RECORD EXTRACTS

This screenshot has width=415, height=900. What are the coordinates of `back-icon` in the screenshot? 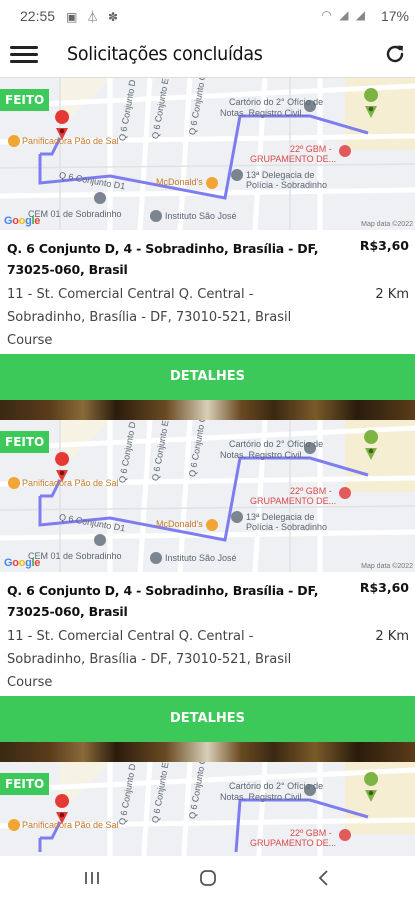 It's located at (324, 878).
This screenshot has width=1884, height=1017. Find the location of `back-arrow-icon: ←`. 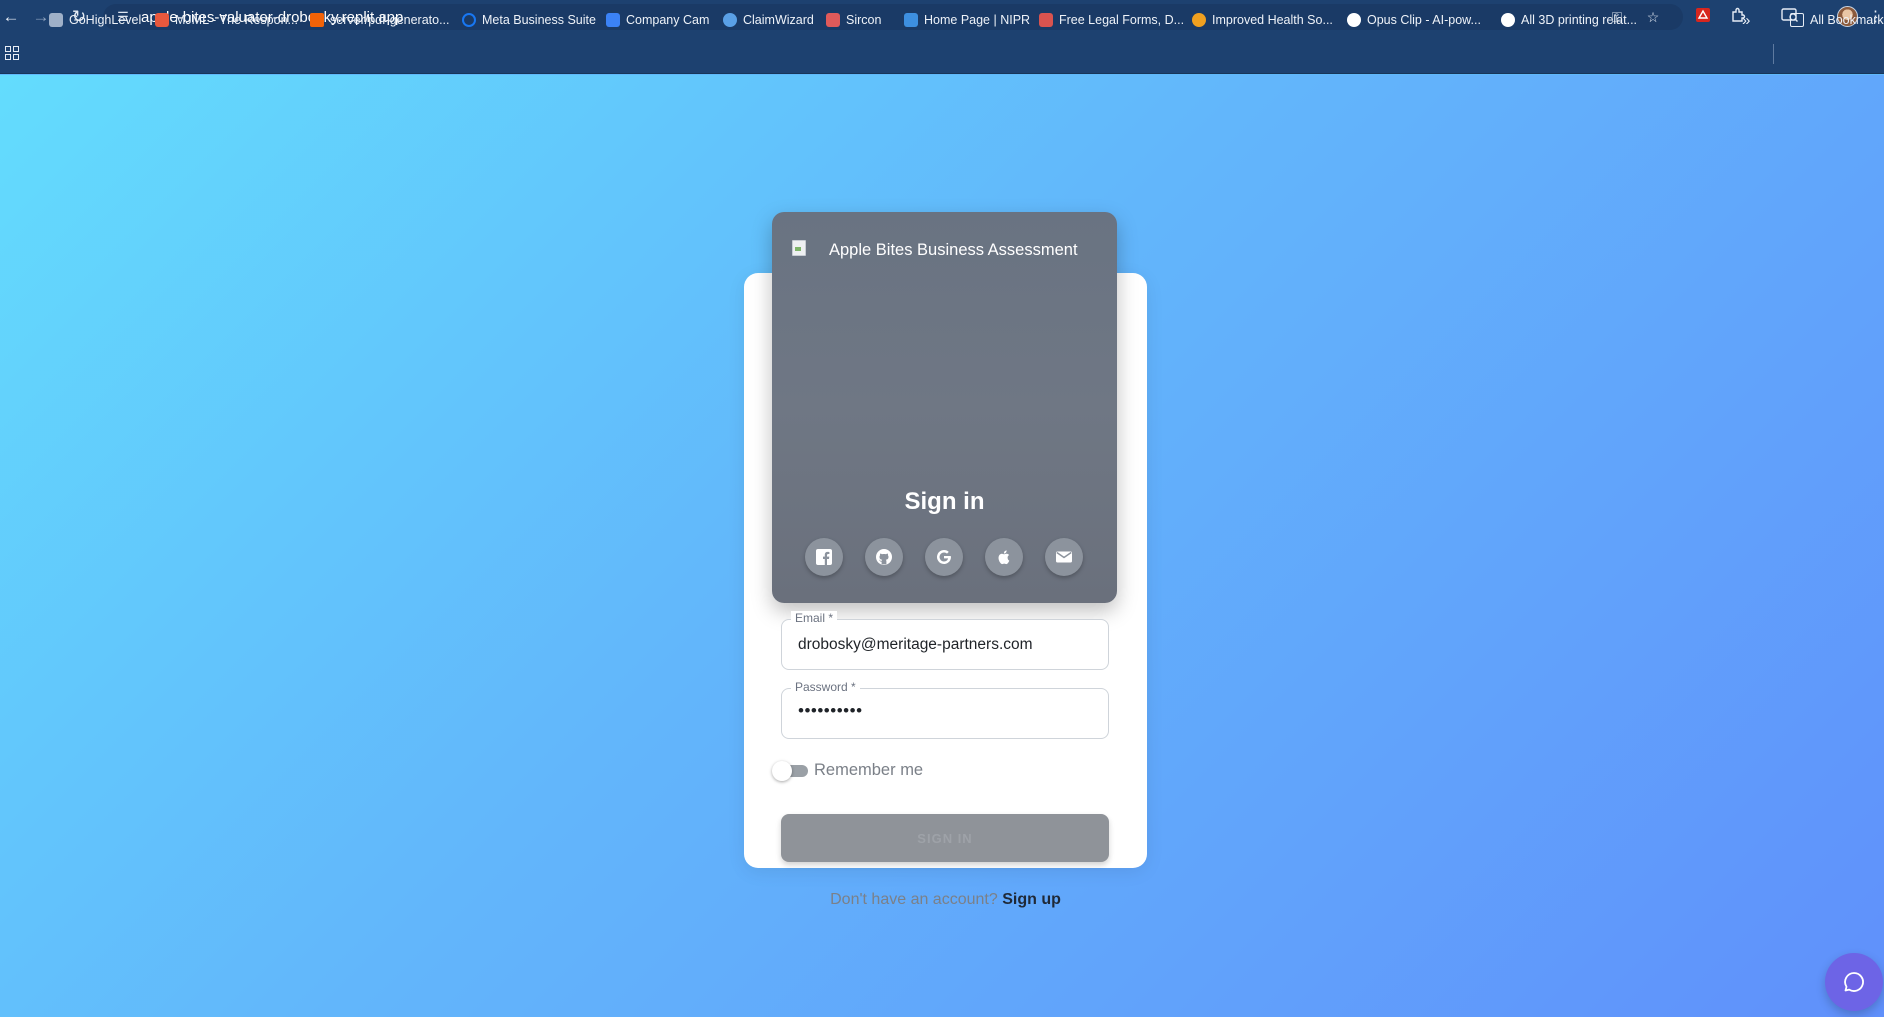

back-arrow-icon: ← is located at coordinates (11, 17).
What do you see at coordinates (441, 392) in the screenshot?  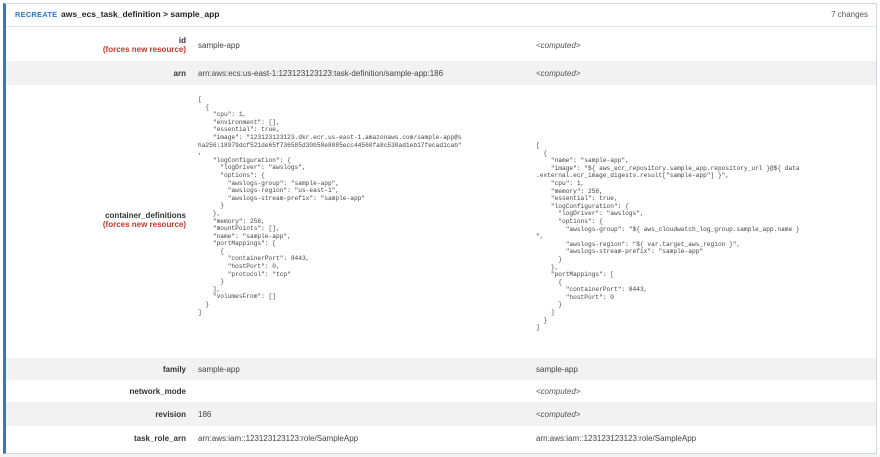 I see `diff-row-network-mode: network_mode <computed>` at bounding box center [441, 392].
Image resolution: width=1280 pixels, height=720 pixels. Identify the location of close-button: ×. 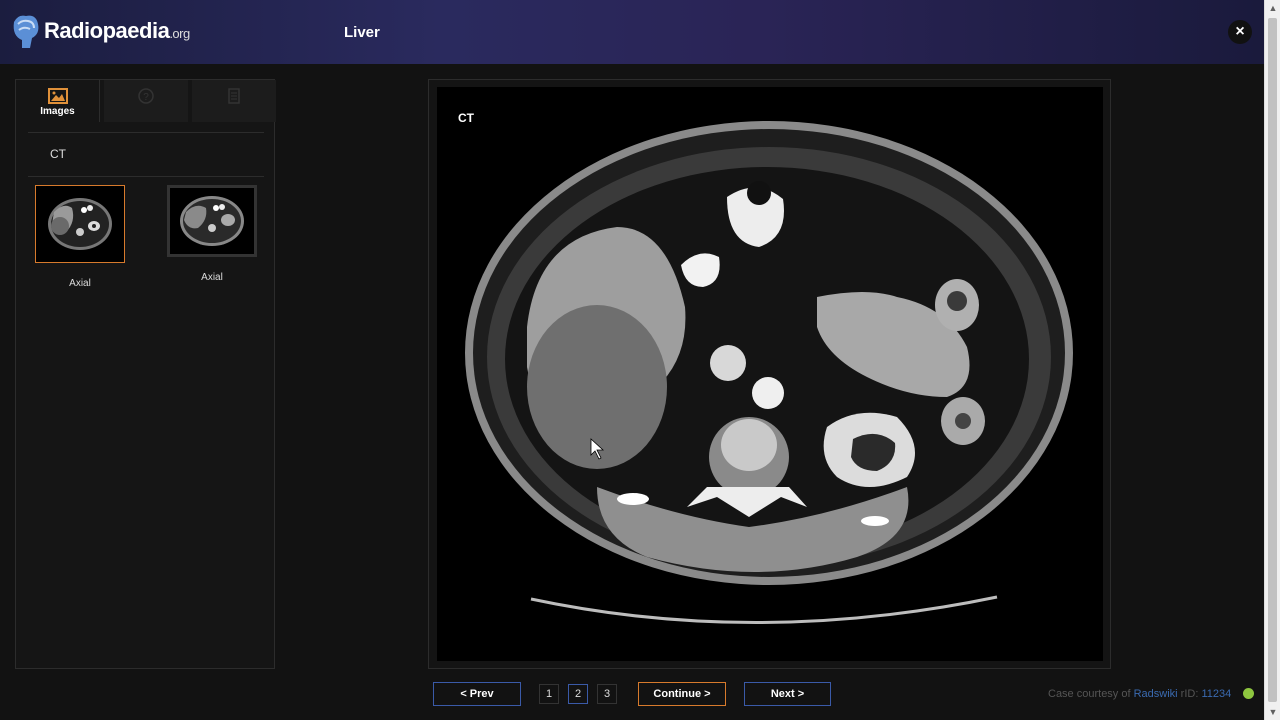
(1240, 32).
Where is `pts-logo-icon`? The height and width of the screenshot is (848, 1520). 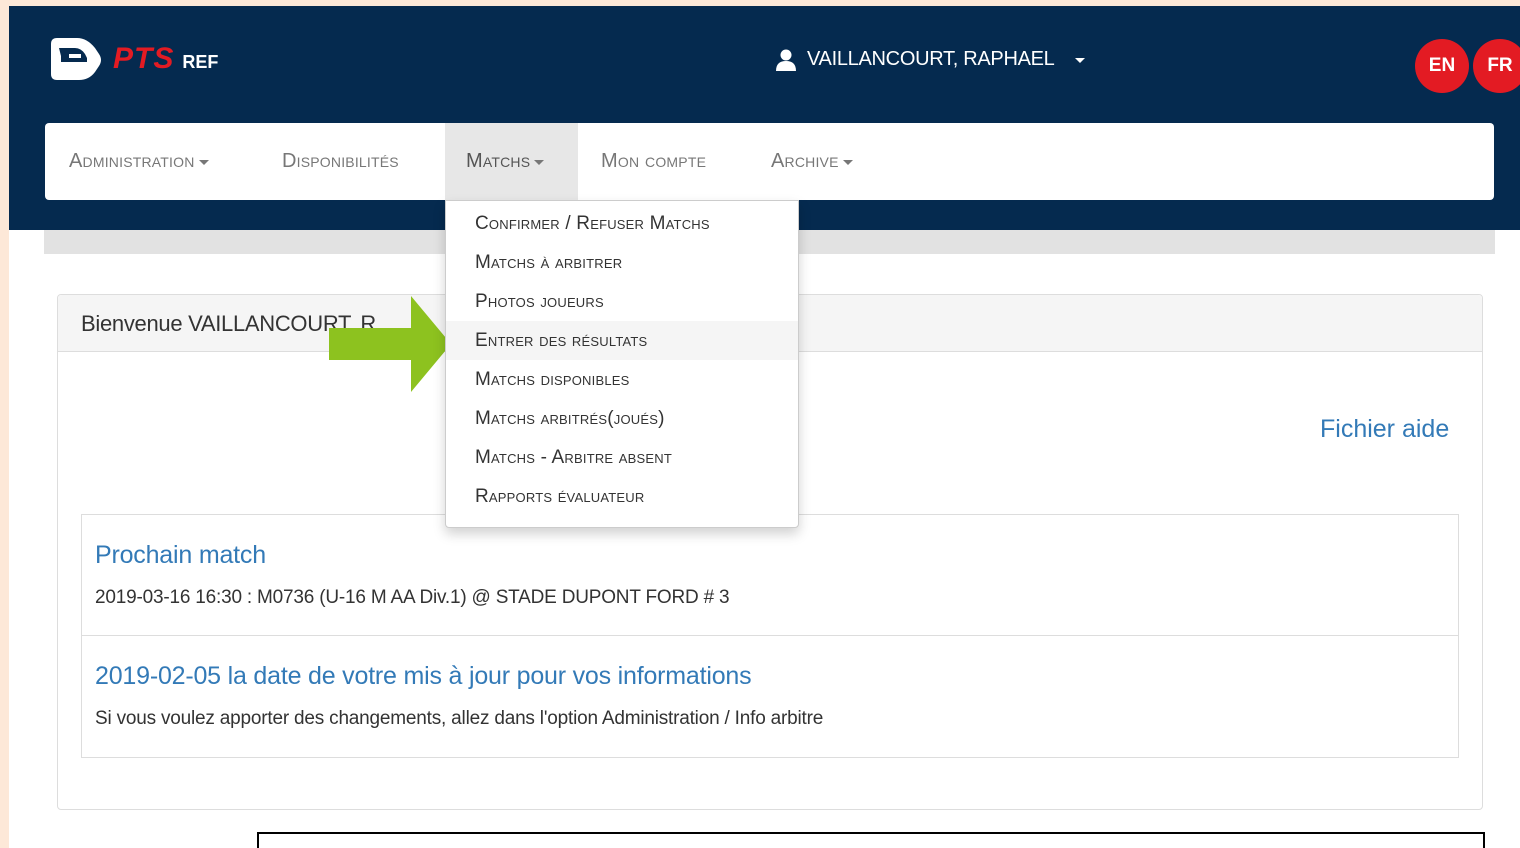
pts-logo-icon is located at coordinates (76, 59).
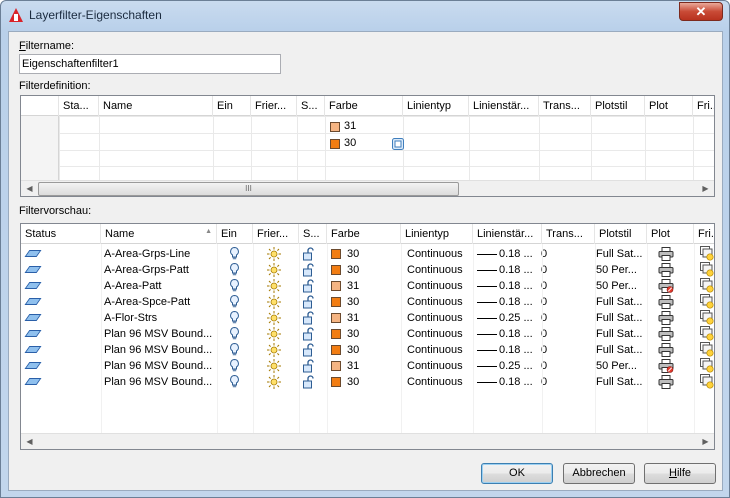 This screenshot has height=498, width=730. Describe the element at coordinates (56, 211) in the screenshot. I see `filtervorschau-label: Filtervorschau:` at that location.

TASK TO COMPLETE
Quote the records word for word, from the line containing "is (848, 1520)." through the line containing "pts-logo-icon is located", including both of those lines. Leave the pictures out.

RESPONSE FOR THIS EXERCISE
Where is `pts-logo-icon`? The height and width of the screenshot is (848, 1520). 
pts-logo-icon is located at coordinates (76, 59).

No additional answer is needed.